Now it seems to me that this is something in which civilized man, both in the East and in the West, has specialized. In a method of paying attention to things which we call “noticing,” and therefore it is highly selective. It picks out, features in the environment which we say are noteworthy and which we therefore register with a notation, be it the notation of words, the notation of numbers, or such a notation as algebra or music. We notice those things, only those things, for which we have notation. When very often child will point at something and say to its parents, “What is that?” and they are not clear what the child is pointing, the child has pointed to something which we consider that is not a “thing.” The child has pointed to, say an areas of funny pattern on a dirty wall, and has noticed a figure on it.
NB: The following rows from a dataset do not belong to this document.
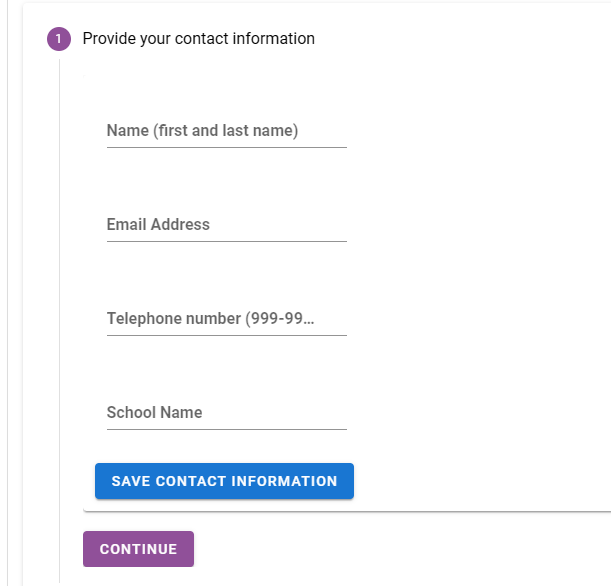Open step 1 via its numbered badge
The image size is (611, 586).
click(x=58, y=39)

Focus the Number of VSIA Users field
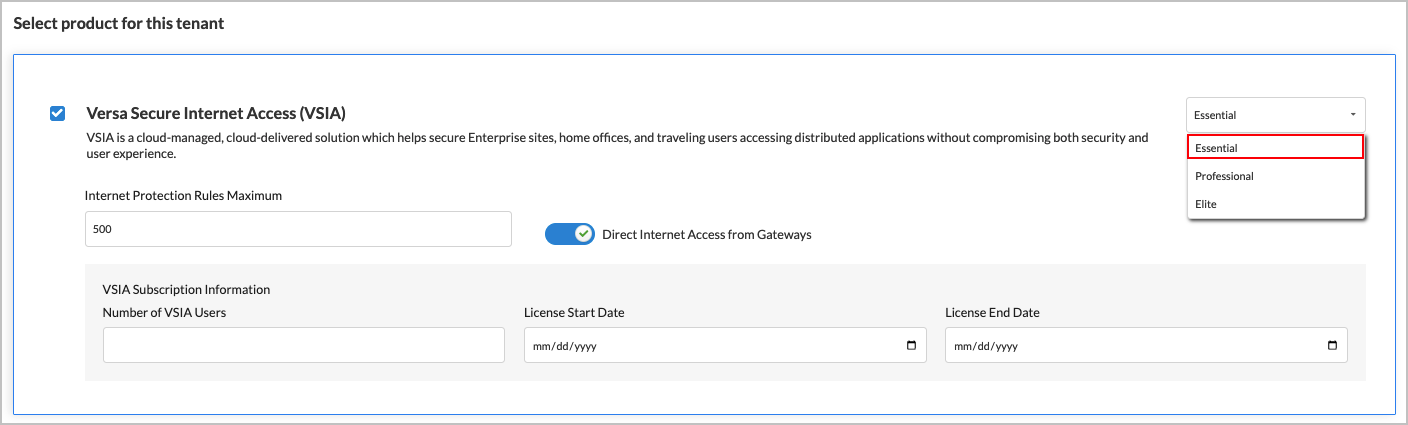[x=303, y=345]
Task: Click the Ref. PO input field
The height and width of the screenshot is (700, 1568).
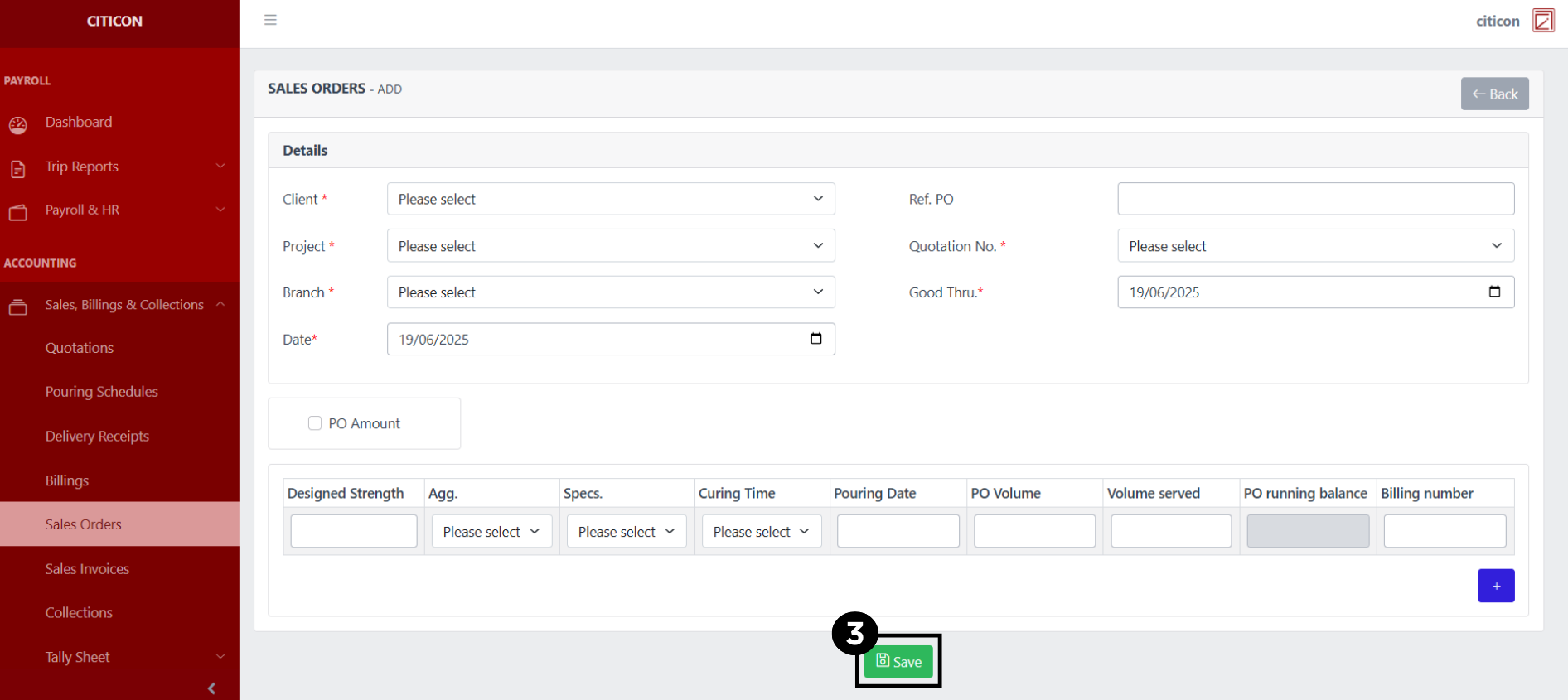Action: point(1314,199)
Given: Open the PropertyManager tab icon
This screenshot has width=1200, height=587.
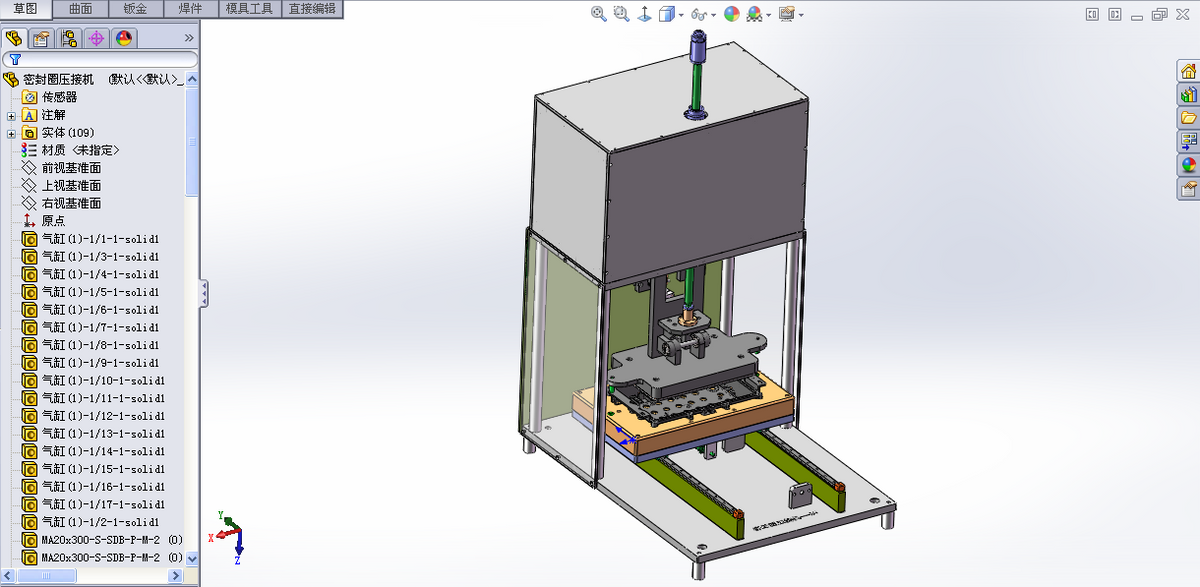Looking at the screenshot, I should 41,39.
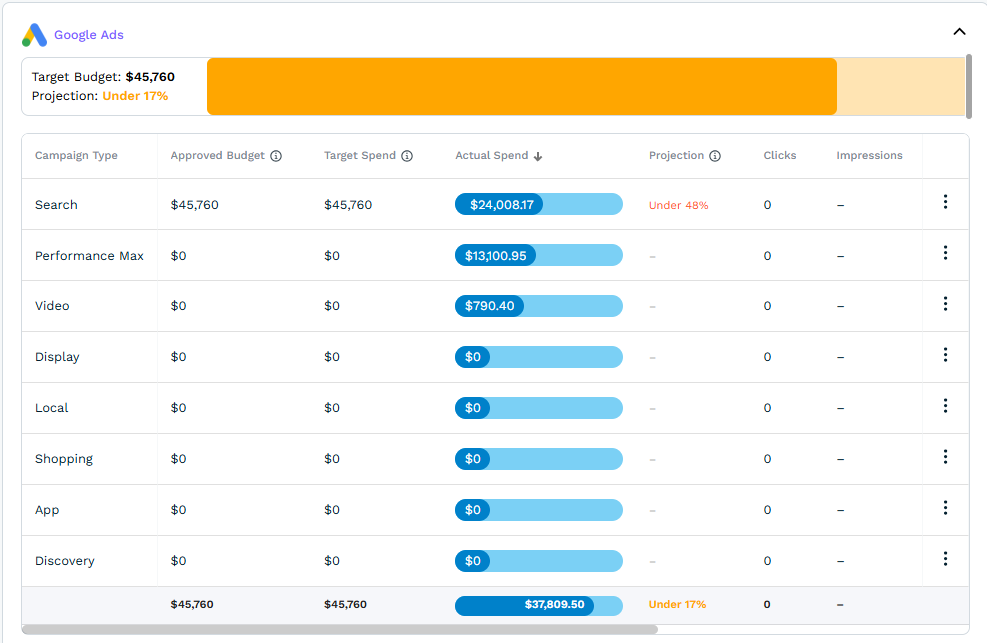Open the App row three-dot menu
Viewport: 987px width, 643px height.
[945, 508]
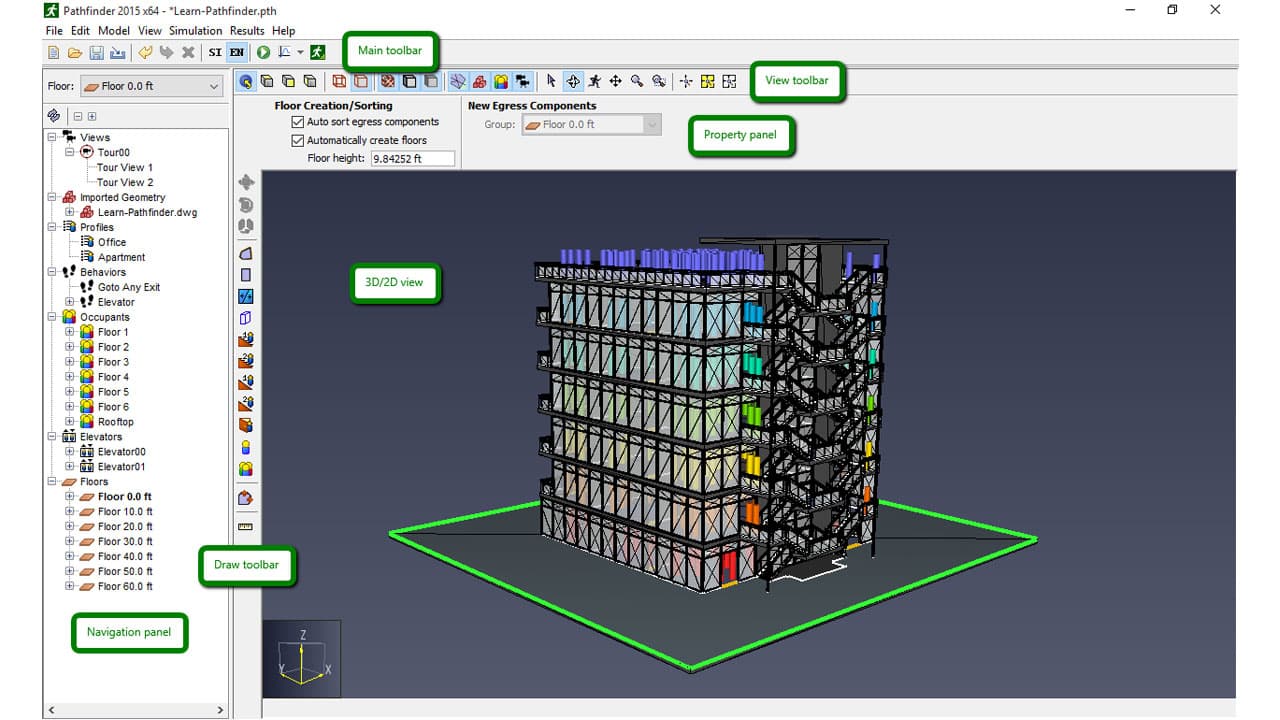Open the Floor dropdown in navigation panel
This screenshot has height=720, width=1280.
click(150, 86)
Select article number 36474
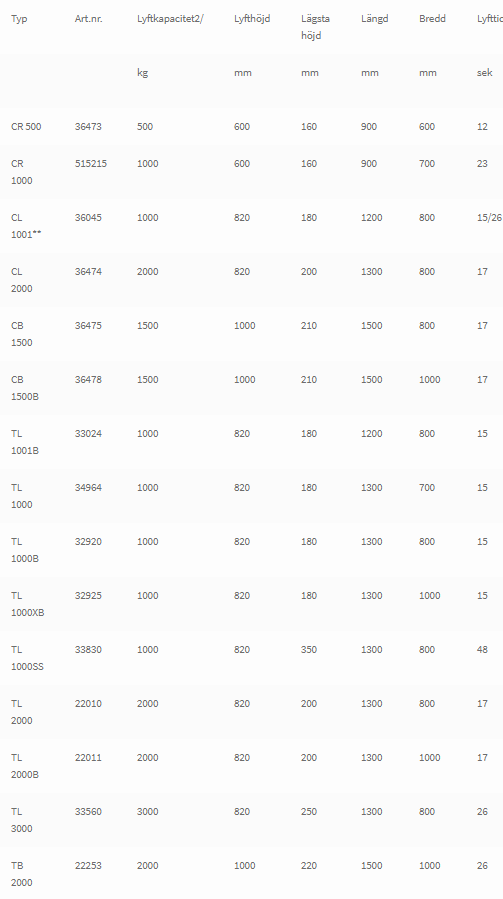Image resolution: width=503 pixels, height=899 pixels. click(x=88, y=272)
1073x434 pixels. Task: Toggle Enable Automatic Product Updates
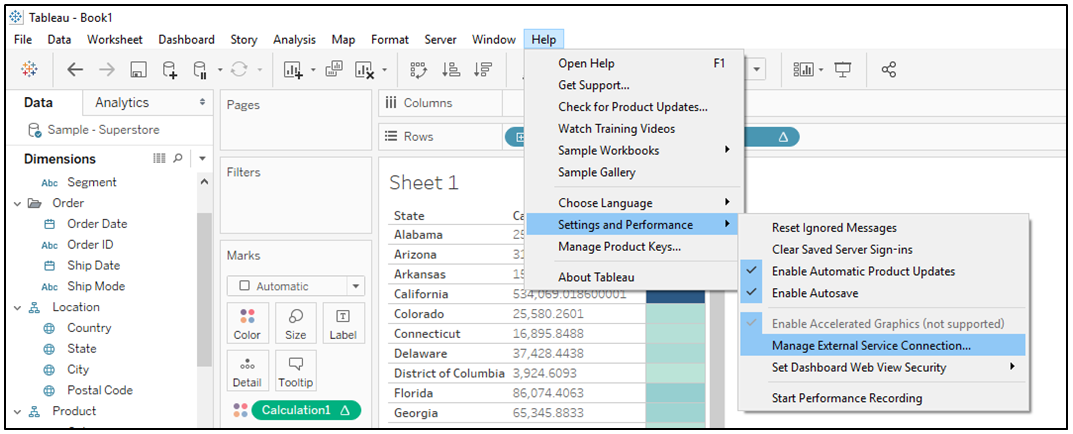pos(863,271)
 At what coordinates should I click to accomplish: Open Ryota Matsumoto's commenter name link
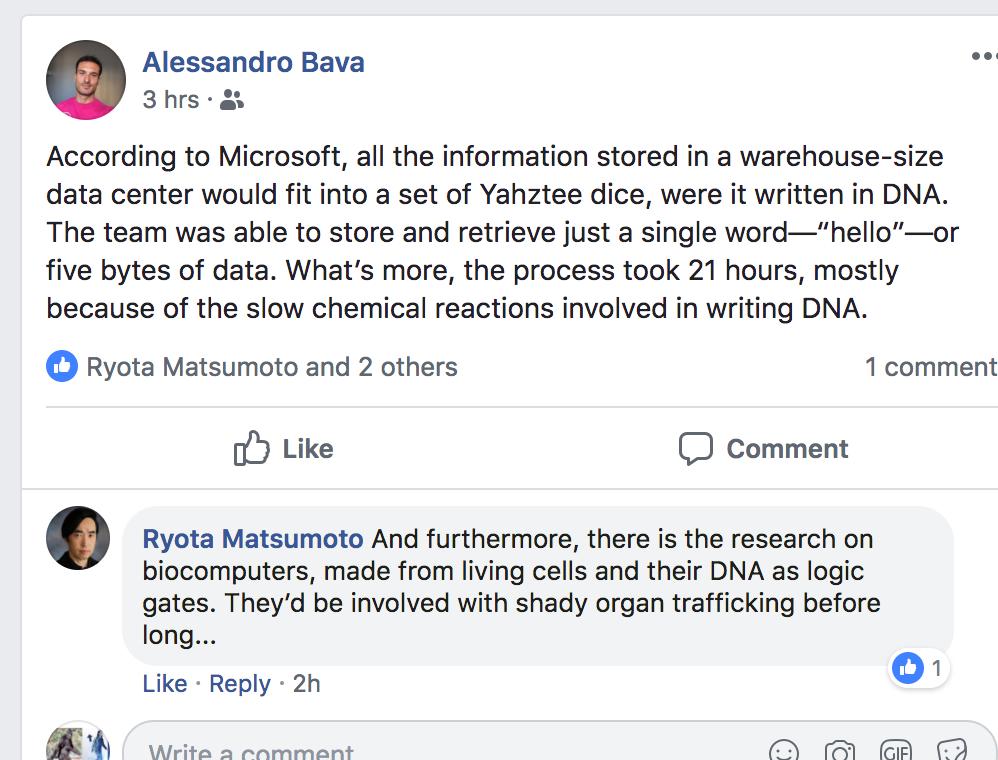click(253, 538)
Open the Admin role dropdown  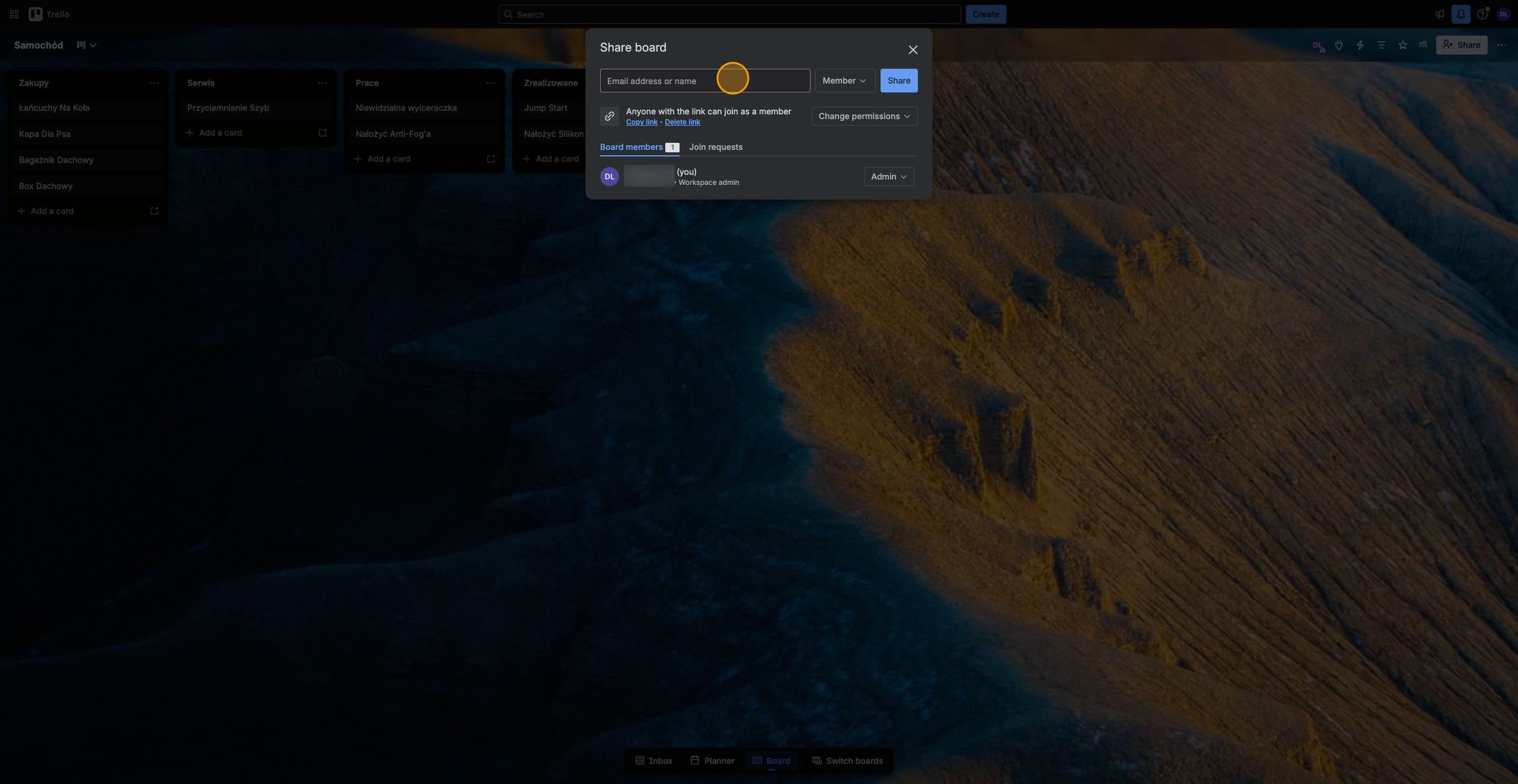tap(888, 177)

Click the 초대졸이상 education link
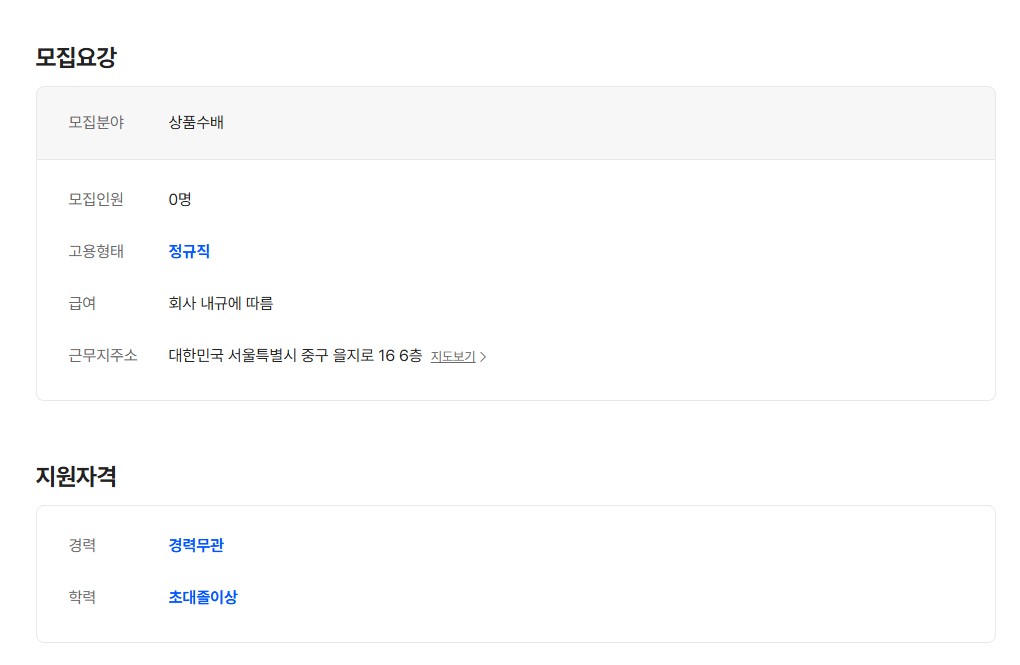click(203, 597)
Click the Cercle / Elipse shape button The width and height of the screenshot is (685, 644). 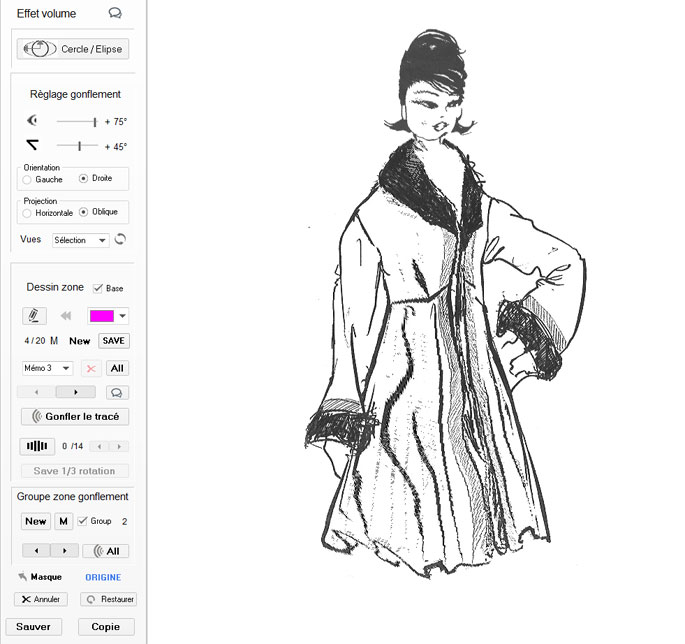(x=73, y=49)
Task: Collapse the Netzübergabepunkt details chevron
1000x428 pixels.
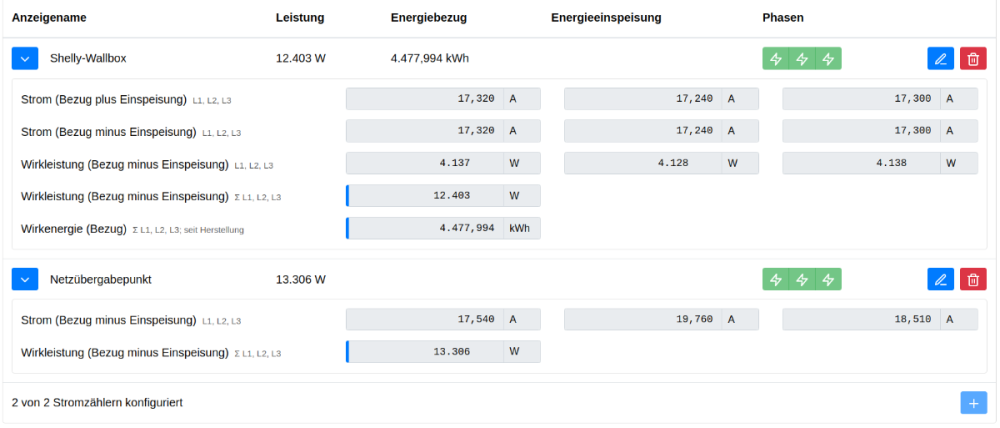Action: [x=25, y=280]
But the child does not have a word for it and says, “What’s that?” The adult says, “Oh, that’s just a mess,” because that does not count for us as a thing. When you come through this understanding: “What do you mean by a thing?”, it is very fascinating to ask children: “What do you mean by the thing?” and they do not know because it is one of the unexamined suppositions of the culture. “What do you mean by an event?” Well, everybody knows what an event is but nobody can say, because a thing is a “think.” It is a unit of thought, like an inch is a unit of measurement. So we “thing” the world, which is to say that in order to measure a curve you have to reduce it to point instance, and apply the calculus, so in exactly the same way, in order to discuss or talk about the universe you have to reduce it to things. But each thing, or “think,” is, as it were, one grasp of that spotlight, going yeh-yeh-yeh, like this, you see. So, we reduce the infinite wiggliness of the world to grasps, or bits, we are getting back to biting, you see, the idea of teeth, to grasp of thoughts. So we thereby describe the world in terms of things, just as that fisherman could describe his view by the number of net-hole over and through which the view was showing, and this has been the immensely and apparently successful enterprise of all technological culture, superbly emphasized by ourselves.